- [EXERCISE TASKS]:
a: Offset every coordinate in the answers by adding 93 to each number, and write out again the records from their start through the line holding "I will pos(969,33).", inclusive, with the requests kept as they are. Do this for those records only.
b: Write what comes next in the income tax questions and answers, picking up right after their final sentence.

— begin READING PASSAGE —

The income tax exemption limit for ordinary and senior citizens has been raised by Rs 50,000. There is no mention of any limit for super senior citizens (80 years & above) in the Budget proposals. Previously, this limit stood at Rs 5 lakh. What is its latest position now? —GS Toor

* The basic exemption limit for persons who have attained the age of 80 years remains the same i.e. Rs 5 lakh. No change in respect of this exemption limit has been brought about by the Finance Act (2) 2014.

I turned 80 on May 20, 2013. Please advise as to whether I can avail the exemption of Rs 5 lakh on income tax permissible to super senior citizens in the financial year 2013-14 (Assessment Year 2014-15). — Surjit Singh

* Yes, you can avail the basic exemption of Rs 5 lakh in respect of income tax payable for the assessment year 2014-15 (financial year 2013-14) as you have attained the age of 80 years in the relevant financial year. You can, therefore, file the return of income accordingly and pay the tax on the said basis.

I am 72 years old pensioner. Can I invest in my son's (adult) and granddaughter's (minor) PPF accounts to get rebate u/s 80C and to what extent? —SK Gupta

* According to clause 3 of the Public Provident Fund Schemes, 1968, an individual on his own behalf or on behalf of a minor of whom he is the guardian can subscribe to the Public Provident Fund up to Rs 1,00,000. This limit has been increased to Rs 1.50 lakh and would be applicable for the financial year 2014-15. This is on the basis of announcement made by the Finance Minister in his Budget speech on July 10, 2014. You may not be able to get the deduction in respect of the amount deposited in the PPF account for the deposit made in the name of your son or in the name of your granddaughter. It may, however, be possible for your son or the guardian of your granddaughter to claim the deduction under Section 80C of the Act of the amounts so deposited.

— end READING PASSAGE —
— begin DATA LISTING —

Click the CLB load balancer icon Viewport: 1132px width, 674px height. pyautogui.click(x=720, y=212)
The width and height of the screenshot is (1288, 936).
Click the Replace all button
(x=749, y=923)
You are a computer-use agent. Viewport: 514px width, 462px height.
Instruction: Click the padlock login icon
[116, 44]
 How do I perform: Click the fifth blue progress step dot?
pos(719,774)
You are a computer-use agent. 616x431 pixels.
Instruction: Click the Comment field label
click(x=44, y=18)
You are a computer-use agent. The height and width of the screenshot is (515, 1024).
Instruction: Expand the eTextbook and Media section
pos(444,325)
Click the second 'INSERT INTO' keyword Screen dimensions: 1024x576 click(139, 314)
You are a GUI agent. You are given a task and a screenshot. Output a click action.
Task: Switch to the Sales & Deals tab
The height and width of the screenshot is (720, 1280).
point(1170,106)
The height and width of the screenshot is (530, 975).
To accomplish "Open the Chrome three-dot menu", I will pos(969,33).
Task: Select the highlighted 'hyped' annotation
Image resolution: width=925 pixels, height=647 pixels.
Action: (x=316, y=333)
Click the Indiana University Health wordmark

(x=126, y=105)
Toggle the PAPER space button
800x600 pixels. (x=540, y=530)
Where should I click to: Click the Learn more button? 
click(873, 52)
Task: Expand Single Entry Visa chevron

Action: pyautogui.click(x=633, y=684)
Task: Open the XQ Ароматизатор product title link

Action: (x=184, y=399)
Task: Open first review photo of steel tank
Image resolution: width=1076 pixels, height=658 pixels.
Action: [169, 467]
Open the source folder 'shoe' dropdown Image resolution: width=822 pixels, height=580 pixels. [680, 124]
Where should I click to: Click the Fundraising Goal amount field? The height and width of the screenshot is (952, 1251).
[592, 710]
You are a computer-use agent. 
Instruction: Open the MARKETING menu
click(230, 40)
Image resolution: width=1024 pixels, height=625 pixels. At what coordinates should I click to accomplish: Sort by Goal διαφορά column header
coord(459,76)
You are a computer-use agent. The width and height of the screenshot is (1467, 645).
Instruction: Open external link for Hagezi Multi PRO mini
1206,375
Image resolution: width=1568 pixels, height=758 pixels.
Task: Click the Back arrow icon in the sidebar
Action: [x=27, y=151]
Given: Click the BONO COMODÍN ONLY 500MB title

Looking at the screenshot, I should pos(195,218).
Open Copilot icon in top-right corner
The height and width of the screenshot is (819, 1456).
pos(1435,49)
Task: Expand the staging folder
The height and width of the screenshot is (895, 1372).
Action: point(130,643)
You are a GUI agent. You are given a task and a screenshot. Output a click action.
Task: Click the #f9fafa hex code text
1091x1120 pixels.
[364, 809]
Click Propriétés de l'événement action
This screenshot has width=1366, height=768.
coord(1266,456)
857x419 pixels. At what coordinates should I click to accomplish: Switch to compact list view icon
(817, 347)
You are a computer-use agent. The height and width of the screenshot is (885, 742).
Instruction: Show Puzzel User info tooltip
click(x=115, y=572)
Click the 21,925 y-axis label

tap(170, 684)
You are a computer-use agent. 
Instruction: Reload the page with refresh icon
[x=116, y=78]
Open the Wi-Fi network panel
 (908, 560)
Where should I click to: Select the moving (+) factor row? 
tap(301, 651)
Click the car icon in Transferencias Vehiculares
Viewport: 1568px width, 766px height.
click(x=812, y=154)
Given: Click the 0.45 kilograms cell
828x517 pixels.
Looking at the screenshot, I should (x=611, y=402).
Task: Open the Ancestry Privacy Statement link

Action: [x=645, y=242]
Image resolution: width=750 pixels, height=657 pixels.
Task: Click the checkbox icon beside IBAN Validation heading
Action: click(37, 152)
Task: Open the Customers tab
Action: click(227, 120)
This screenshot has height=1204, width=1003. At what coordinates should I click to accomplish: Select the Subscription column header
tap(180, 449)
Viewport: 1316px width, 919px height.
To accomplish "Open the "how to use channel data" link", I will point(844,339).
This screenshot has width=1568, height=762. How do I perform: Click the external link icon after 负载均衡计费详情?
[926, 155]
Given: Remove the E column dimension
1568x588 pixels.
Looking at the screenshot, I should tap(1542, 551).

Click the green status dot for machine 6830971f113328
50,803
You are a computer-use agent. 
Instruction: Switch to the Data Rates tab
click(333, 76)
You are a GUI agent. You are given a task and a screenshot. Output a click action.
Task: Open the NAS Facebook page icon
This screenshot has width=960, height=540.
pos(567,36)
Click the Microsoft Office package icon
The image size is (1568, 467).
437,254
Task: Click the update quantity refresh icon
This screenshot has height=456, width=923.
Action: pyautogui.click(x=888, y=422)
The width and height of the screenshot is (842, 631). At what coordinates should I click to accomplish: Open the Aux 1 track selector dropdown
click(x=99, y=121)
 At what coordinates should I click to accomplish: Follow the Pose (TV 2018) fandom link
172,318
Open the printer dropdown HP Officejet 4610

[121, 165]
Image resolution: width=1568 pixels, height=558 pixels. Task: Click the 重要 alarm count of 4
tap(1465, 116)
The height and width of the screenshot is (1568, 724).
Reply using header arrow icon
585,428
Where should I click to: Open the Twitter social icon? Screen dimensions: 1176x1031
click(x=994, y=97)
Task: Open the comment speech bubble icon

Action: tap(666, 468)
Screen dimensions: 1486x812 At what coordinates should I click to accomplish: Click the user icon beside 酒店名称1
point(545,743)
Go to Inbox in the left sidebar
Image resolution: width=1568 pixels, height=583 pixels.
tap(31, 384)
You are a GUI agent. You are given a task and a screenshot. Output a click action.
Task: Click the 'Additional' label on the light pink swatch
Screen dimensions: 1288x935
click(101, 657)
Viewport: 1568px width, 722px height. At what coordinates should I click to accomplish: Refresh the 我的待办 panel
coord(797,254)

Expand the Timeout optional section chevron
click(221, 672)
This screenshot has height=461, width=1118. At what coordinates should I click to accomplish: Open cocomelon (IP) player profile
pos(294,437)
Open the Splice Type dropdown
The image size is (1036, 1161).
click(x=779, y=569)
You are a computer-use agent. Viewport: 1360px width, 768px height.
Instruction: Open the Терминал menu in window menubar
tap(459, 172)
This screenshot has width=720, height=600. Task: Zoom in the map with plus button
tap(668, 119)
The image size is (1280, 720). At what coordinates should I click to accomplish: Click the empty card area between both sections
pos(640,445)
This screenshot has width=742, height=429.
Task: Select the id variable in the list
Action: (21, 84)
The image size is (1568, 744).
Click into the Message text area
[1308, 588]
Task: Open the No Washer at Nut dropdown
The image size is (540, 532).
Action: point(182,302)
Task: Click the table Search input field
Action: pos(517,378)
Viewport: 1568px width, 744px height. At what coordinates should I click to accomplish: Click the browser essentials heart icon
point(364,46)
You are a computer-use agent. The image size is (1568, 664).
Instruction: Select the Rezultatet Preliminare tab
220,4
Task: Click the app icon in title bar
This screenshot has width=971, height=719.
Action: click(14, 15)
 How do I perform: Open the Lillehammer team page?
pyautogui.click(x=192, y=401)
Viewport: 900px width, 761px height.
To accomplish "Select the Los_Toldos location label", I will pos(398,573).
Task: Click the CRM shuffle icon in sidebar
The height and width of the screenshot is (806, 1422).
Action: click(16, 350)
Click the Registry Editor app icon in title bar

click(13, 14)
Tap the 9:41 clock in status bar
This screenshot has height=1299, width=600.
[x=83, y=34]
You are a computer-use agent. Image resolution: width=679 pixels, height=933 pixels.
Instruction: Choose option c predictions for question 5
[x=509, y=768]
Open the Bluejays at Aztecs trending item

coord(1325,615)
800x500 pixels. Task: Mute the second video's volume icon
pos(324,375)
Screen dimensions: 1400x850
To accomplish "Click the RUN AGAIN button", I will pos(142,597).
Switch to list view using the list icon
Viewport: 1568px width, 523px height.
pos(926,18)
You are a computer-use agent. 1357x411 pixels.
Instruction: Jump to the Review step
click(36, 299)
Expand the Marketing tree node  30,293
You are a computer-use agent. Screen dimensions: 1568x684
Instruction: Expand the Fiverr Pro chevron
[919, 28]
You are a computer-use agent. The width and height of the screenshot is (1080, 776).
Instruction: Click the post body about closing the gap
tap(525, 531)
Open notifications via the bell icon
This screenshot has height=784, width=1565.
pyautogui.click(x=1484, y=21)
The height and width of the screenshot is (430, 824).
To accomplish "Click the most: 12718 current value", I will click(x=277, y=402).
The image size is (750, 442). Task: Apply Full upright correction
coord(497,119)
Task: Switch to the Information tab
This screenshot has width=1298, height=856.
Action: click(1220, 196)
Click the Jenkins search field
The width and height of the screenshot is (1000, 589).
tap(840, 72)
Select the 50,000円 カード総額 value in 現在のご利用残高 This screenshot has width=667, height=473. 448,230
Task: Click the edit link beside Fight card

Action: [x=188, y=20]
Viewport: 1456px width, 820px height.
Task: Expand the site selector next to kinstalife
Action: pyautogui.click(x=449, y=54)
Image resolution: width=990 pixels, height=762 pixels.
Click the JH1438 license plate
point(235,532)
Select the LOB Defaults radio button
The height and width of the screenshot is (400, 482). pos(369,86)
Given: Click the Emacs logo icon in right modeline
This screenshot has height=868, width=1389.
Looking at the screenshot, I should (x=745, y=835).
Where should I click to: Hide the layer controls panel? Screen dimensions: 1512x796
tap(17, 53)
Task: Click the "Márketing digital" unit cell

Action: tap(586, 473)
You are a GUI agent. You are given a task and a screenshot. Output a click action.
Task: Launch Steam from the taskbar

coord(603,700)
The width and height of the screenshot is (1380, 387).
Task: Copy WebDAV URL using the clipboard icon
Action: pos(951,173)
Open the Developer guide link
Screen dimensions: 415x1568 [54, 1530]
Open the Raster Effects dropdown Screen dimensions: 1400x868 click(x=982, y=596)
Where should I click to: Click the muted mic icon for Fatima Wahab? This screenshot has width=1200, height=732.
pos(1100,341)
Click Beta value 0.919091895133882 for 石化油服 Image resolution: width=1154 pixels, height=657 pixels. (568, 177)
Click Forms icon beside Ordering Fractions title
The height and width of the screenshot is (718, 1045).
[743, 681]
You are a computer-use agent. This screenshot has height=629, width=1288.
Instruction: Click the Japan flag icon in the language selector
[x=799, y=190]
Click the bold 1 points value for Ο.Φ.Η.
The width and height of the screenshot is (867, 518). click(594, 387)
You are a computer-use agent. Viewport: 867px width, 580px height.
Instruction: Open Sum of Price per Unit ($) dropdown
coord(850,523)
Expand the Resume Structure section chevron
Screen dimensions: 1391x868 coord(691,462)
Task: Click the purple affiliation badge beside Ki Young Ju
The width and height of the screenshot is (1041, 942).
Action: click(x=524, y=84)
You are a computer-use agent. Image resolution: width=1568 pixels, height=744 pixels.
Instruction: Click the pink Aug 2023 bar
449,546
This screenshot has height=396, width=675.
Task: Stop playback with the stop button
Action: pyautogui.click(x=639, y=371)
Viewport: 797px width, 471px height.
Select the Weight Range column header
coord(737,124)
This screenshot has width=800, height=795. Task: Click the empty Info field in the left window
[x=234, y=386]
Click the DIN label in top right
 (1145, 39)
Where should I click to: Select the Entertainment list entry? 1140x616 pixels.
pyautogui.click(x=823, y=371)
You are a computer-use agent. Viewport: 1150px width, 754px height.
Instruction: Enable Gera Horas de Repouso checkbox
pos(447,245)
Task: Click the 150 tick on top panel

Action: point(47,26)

— end DATA LISTING —

- [EXERCISE RESULTS]:
a:
Click the CLB load balancer icon Viewport: 1132px width, 674px height. pyautogui.click(x=813, y=305)
The width and height of the screenshot is (1288, 936).
Click the Replace all button
(x=842, y=1016)
You are a computer-use agent. Viewport: 514px width, 462px height.
Instruction: Click the padlock login icon
[209, 137]
 How do I perform: Click the fifth blue progress step dot?
pos(812,867)
You are a computer-use agent. 616x431 pixels.
Instruction: Click the Comment field label
click(x=137, y=111)
You are a computer-use agent. The height and width of the screenshot is (515, 1024).
Instruction: Expand the eTextbook and Media section
pos(537,418)
Click the second 'INSERT INTO' keyword Screen dimensions: 1024x576 click(232, 407)
You are a GUI agent. You are given a task and a screenshot. Output a click action.
Task: Switch to the Sales & Deals tab
The height and width of the screenshot is (720, 1280).
point(1263,199)
The height and width of the screenshot is (530, 975).
To accomplish "Open the Chrome three-dot menu", I will pos(1062,126).

b:
Please clarify the following points: 

a) It has been made mandatory to file the income tax return electronically if the income exceeds Rs 5 lakh. Please clarify whether the income of Rs 5 lakh should be net taxable income after deduction under chapter VI A or gross income before deductions. Please also let me know whether I am required to file return through e-filing or principle paper return.

b) Whether the rebate u/s 87A of Rs 2,000 is to be deducted before adding education cess or after adding education cess. What will be my tax liability if my income is less than Rs 5 lakh after deduction allowed under chapter VI? I have calculated my tax liability as per following method. My details are as under:

My total income Rs 5,90,600

Deduction Rs 1,20,000

Net income Rs 4,70,600

Tax: Rs 27,060

Rebate u/s 87A Rs  2,000

Net tax payable Rs 25,060

Education cess Rs 758

Total tax payable Rs 25,812

Is it correct?— KL Batra

a) The limit of Rs 5 lakh has to be considered after allowing deduction under Chapter VI A of the Act.

b) The rebate under Section 87A of the Income-tax Act, 1961 (The Act) is allowed before the education cess is computed on the amount of tax payable. The method of calculation given by you in the query is correct.